Database Maintenance

# Database vacuum and analyze
sudo -u postgres psql vantage -c "VACUUM ANALYZE;"

# Check database size and growth
sudo -u postgres psql vantage -c "SELECT pg_size_pretty(pg_database_size('vantage'));"

# Monitor slow queries
sudo -u postgres psql vantage -c "SELECT query, mean_time, calls FROM pg_stat_statements ORDER BY mean_time DESC LIMIT 10;"

Backup Verification

# Verify recent backups exist
ls -la /opt/vantage/backups/

# Test backup restoration (on test system)
gunzip -c /opt/vantage/backups/vantage_latest.sql.gz | psql -h test-server -U vantage vantage_test

Monthly Tasks

Capacity Planning

Review and analyze capacity metrics:

  1. Storage Growth: Monitor data and log storage growth trends
  2. User Growth: Track user registration and activity growth
  3. Performance Trends: Analyze response time and throughput trends
  4. Resource Utilization: Review CPU, memory, and disk utilization patterns

Security Reviews

# Review user accounts and permissions
sudo -u postgres psql vantage -c "SELECT username, is_active, is_superuser, last_login FROM auth_user;"

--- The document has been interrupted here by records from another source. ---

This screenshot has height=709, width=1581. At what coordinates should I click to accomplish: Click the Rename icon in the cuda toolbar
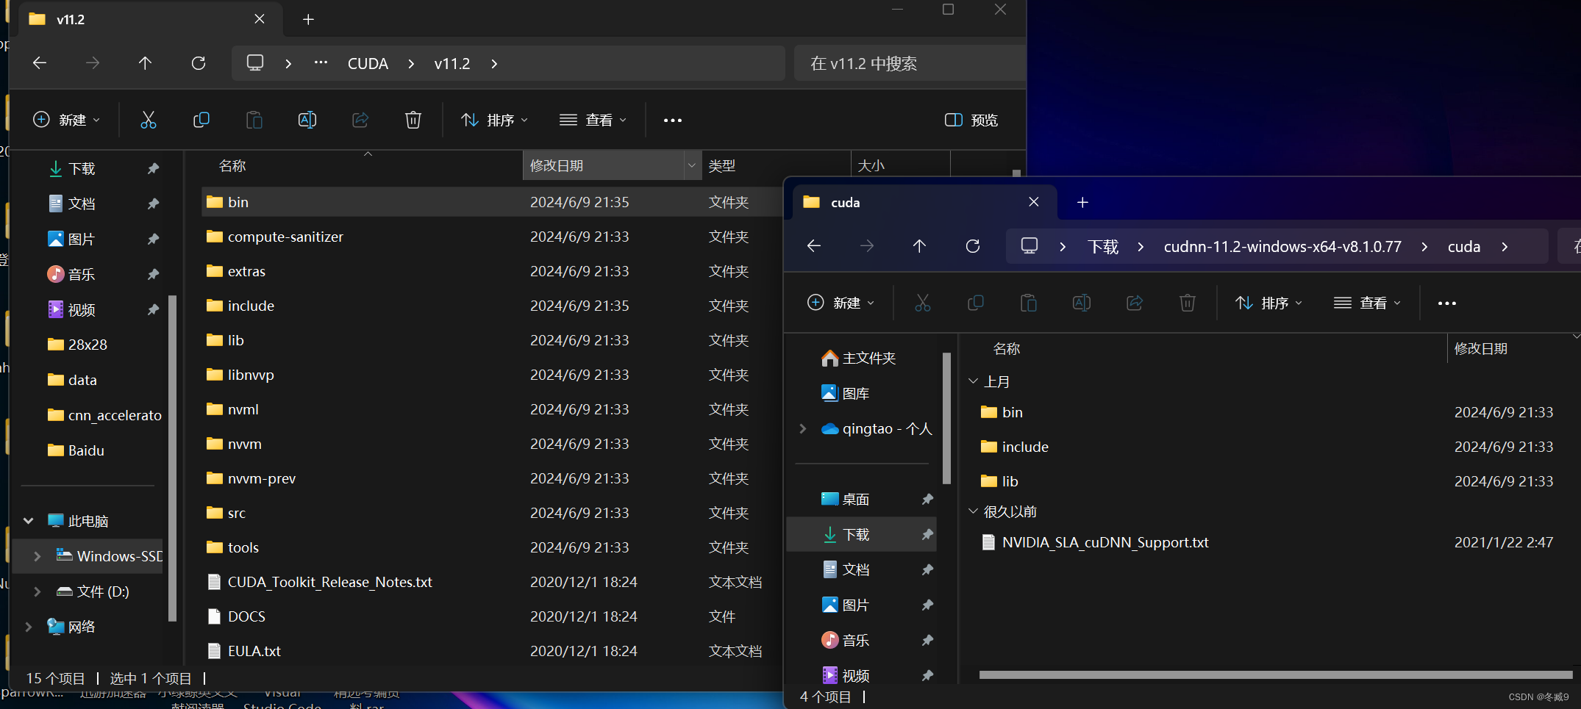coord(1081,303)
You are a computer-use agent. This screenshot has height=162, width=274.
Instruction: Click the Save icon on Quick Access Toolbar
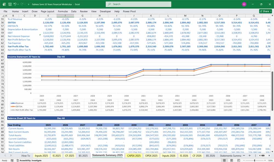click(10, 4)
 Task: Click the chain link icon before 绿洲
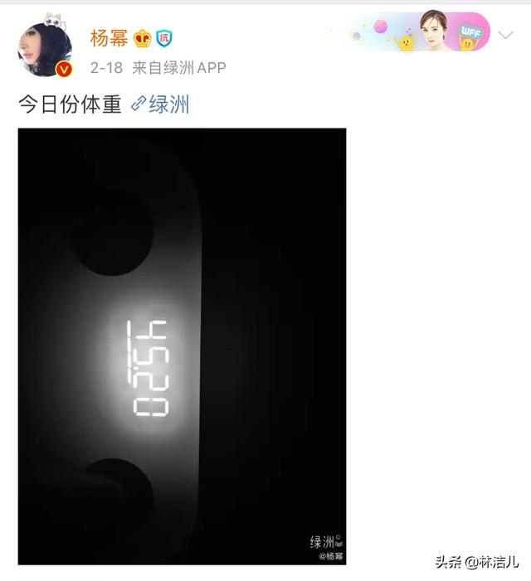(x=139, y=104)
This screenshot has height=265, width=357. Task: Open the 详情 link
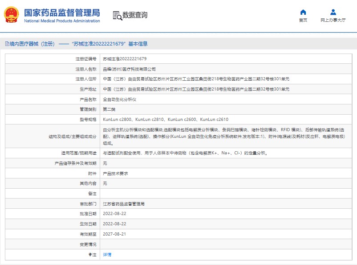pos(107,254)
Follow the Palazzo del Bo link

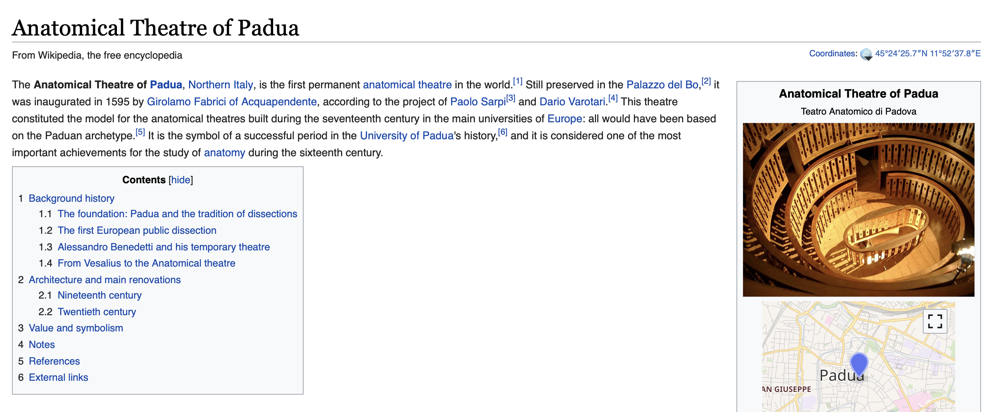point(662,85)
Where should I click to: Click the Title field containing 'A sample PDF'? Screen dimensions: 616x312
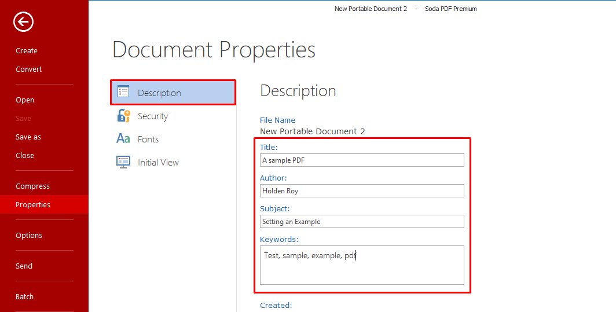click(362, 160)
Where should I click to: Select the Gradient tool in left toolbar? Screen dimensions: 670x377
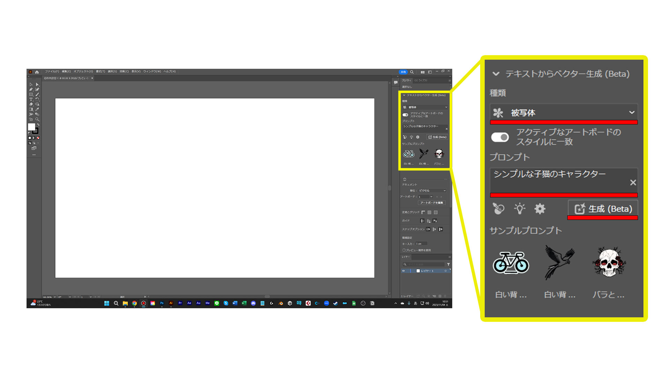[31, 109]
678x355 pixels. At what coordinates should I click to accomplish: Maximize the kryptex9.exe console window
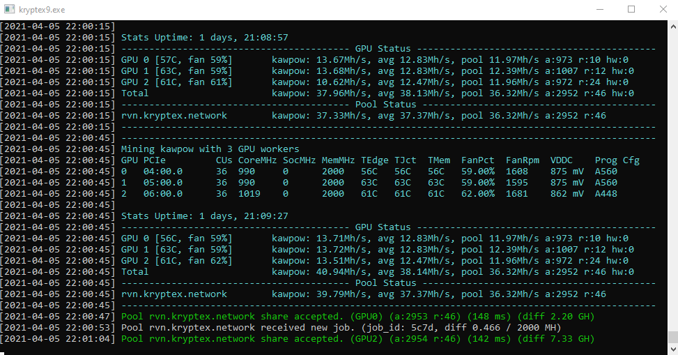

# Check for failed login attempts
grep "authentication failed" /opt/vantage/logs/vantage.log | tail -20

# Review SSL certificate expiration
openssl x509 -in /etc/ssl/certs/vantage.crt -noout -dates

# System security updates
sudo unattended-upgrade --dry-run

Performance Optimization

# Analyze database performance
sudo -u postgres psql vantage -c "SELECT schemaname, tablename, seq_scan, seq_tup_read, idx_scan, idx_tup_fetch FROM pg_stat_user_tables WHERE seq_scan > 1000;"

# Check for missing indexes
sudo -u postgres psql vantage -c "SELECT schemaname, tablename FROM pg_stat_user_tables WHERE seq_scan > idx_scan AND seq_tup_read > 1000;"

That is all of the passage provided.